Le 12 avril dernier, voilà plus de dix ans que Michel Chartrand nous quittait après une longue vie de lutte politique. Dans l’esprit de la Fête des travailleurs du 1er mai (la vraie), il me semble donc plus qu’approprié de célébrer la vie et l’œuvre d’un des plus grands leaders de travailleurs de l’histoire du Québec.

On l’a qualifié d’orateur extraordinaire comme on l’a traité d’agitateur politique. Il se décrivait comme humaniste, on l’accusait d’être communiste.

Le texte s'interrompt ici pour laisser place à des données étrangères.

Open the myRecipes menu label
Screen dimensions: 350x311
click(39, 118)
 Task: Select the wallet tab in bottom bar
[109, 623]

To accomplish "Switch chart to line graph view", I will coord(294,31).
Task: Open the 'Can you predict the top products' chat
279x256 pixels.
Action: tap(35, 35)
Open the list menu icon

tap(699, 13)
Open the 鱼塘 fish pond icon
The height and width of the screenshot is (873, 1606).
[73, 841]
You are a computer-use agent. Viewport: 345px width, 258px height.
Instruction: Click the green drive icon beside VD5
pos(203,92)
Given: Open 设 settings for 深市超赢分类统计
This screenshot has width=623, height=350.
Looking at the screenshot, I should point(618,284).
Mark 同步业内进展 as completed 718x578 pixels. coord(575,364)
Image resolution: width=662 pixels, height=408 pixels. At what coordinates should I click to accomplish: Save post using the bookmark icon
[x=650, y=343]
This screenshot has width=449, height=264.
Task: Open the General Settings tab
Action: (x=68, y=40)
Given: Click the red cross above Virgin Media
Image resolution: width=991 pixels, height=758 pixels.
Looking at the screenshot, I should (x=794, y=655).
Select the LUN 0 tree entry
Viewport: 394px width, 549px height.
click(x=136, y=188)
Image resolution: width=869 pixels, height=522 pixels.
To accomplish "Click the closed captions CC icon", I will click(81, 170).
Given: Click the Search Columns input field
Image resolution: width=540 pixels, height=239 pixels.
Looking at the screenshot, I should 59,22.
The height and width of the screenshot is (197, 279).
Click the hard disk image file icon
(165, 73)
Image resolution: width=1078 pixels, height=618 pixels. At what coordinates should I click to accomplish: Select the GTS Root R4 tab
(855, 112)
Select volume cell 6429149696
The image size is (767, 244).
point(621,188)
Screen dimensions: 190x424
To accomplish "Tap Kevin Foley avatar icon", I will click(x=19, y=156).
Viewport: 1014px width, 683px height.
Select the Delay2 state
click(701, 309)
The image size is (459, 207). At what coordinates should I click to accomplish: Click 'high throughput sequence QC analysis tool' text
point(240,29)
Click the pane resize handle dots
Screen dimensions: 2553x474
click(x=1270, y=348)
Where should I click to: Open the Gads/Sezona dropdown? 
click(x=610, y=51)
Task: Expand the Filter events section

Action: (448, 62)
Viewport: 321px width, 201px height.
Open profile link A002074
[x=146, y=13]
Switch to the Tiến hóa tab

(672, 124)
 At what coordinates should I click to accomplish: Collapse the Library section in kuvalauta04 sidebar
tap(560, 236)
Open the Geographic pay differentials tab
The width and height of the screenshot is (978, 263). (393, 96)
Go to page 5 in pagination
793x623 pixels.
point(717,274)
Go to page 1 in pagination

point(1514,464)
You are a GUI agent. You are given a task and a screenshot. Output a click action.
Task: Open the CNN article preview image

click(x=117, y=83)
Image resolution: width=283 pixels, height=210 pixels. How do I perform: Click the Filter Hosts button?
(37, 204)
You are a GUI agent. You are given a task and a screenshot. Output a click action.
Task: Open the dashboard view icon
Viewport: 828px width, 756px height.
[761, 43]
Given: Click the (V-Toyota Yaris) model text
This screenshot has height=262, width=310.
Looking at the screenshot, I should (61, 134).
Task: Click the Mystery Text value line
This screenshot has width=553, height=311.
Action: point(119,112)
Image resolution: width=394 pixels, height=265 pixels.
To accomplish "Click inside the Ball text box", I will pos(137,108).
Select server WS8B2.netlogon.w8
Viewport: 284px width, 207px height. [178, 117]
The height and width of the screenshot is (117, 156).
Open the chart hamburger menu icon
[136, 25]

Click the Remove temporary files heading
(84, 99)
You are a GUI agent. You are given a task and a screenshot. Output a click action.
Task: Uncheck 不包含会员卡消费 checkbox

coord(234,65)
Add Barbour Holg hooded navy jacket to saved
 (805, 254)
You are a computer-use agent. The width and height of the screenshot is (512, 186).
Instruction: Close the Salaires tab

Beaucoup de choses ont été dites et beaucoup d’encre a coulée à son sujet, mais j’aimerais profiter de ce cour texte pour souligner à quel point Michel Chartrand est l’exemple parfait de ce que devrait être un intellectuel politique, une personne possédant à la fois une grande intelligence, mais aussi, et surtout, un parler franc.

Oui, oui, Michel Chartrand, un intellectuel. C’est peut-être dur à croire considérant la caricature de syndicaliste fâché qu’on fait souvent de lui, mais ceux et celles qui savent regarder au-delà du cliché trouveront un homme complexe et suprenamment raffiné. Né dans une famille de classe moyenne à Outremont, Michel est fils d’un fonctionnaire qui se convertit en imprimeur dans les années 1930.

Il fréquente les excellentes écoles du temps, Brébeuf, Collège Sainte-Thérèse, et se taille une place dans l’élite intellectuelle de la province en entrant à la Faculté des sciences sociales, économiques et politiques de l’Université de Montréal après un séjour de deux ans comme moine à la Trappe d’Oka.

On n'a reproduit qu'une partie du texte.